Formal models of language learning suppose that the learning data are produced by the
target grammar. In other words, the learner supposedly develops her linguistic
competence by having direct access to the product of the linguistic competence of the
teacher. Some algorithms are robust to reasonable random noise, but are still based on
the idea that most of the learning data reflect the target grammar.
In reality, however, the learner is exposed to the linguistic performance of the teacher, not
to his competence. As long as performance errors are seen as random noise on
competence, a view going back to Chomsky's introduction of the competence-performance
distinction in his Aspects, the robust algorithms just referred to may be sufficient. Yet,
performance can be argued to be more complex than mere noise. Both Bíró (2006) and
Smolensky and Legendre (2006) argue that linguistic performance can be modelled as the
algorithm that implements computationally the function describing competence. In
particular, they suggest performance errors are locally optimal candidates of an
Optimality Theoretical candidate sets, which can trap the performance algorithm,
simulated annealing. Bíró (2006) also argues that in certain cases performance error
forms are produced with a significant percentage even if simulated annealing is given
ample computing time.
Consequently, this talk will argue, research on the learnability of linguistic models must
take into account the divergences between competence and performance.

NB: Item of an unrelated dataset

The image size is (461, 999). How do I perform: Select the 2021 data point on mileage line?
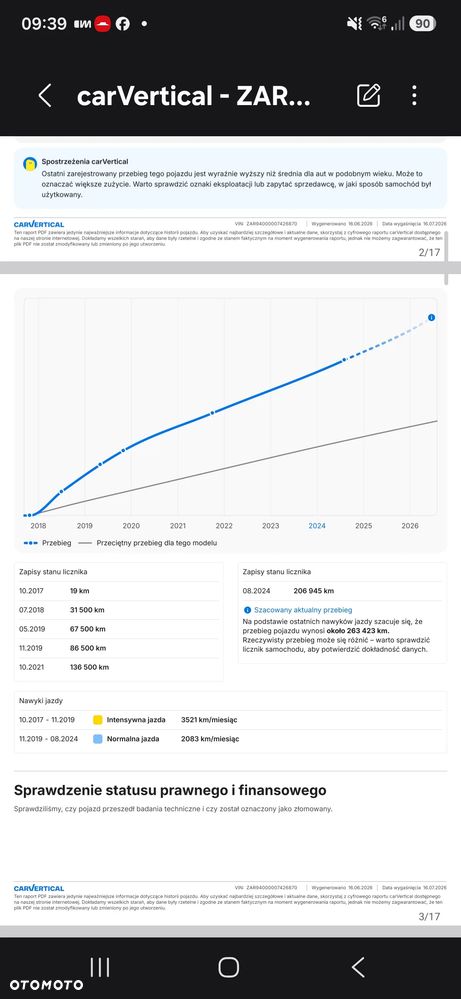213,413
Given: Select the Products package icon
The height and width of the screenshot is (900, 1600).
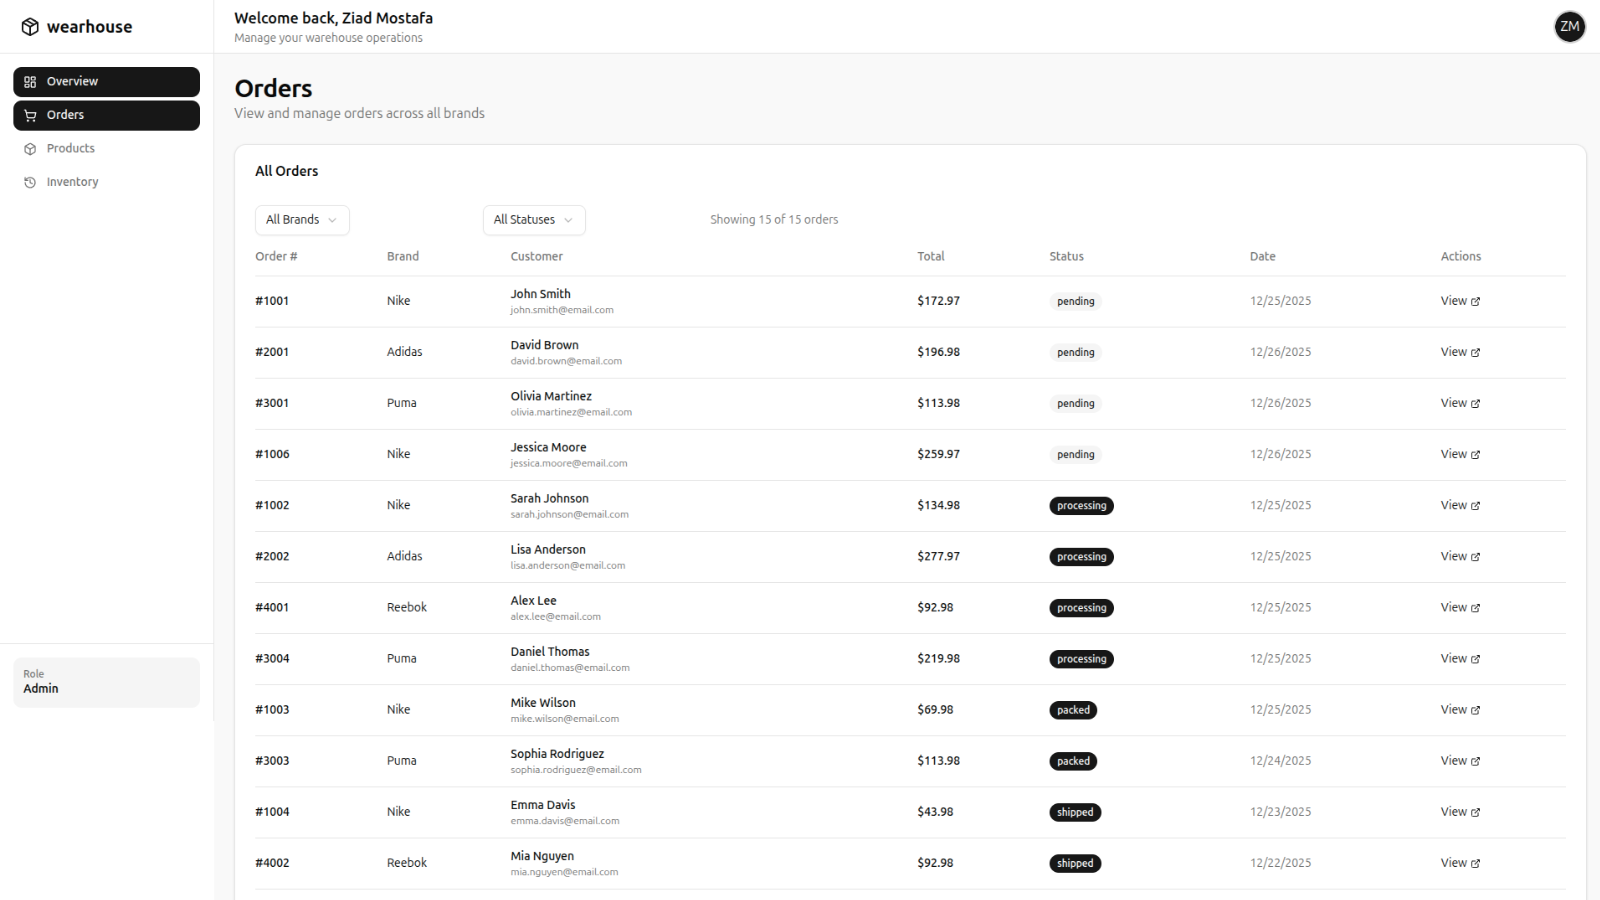Looking at the screenshot, I should (x=31, y=148).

The paper will
first present how standard learning algorithms in Optimality Theory must be revised to
meet the proposed switch in the research paradigm (Biró 2007). Second, results of a few
simple experiments will be reported, which can be evaluated against child language
phenomena. Finally, we draw the consequences of the approach for language evolution
models based on iterative learning.
Tamás Bíró. Finding the Right Words: Implementing Optimality Theory with Simulated
Annealing. PhD thesis, University of Groningen, 2006. ROA-896.
Tamás Biró. 'The benefits of errors: Learning an OT grammar with a structured candidate
set'. In Proceedings of the Workshop on Cognitive Aspects of Computational Language
Acquisition, pages 81–88, Prague, Czech Republic, June 2007.
Paul Smolensky and Géraldine Legendre (eds.). The Harmonic Mind: From Neural
Computation to Optimality-Theoretic Grammar. MIT Press, Cambridge, 2006.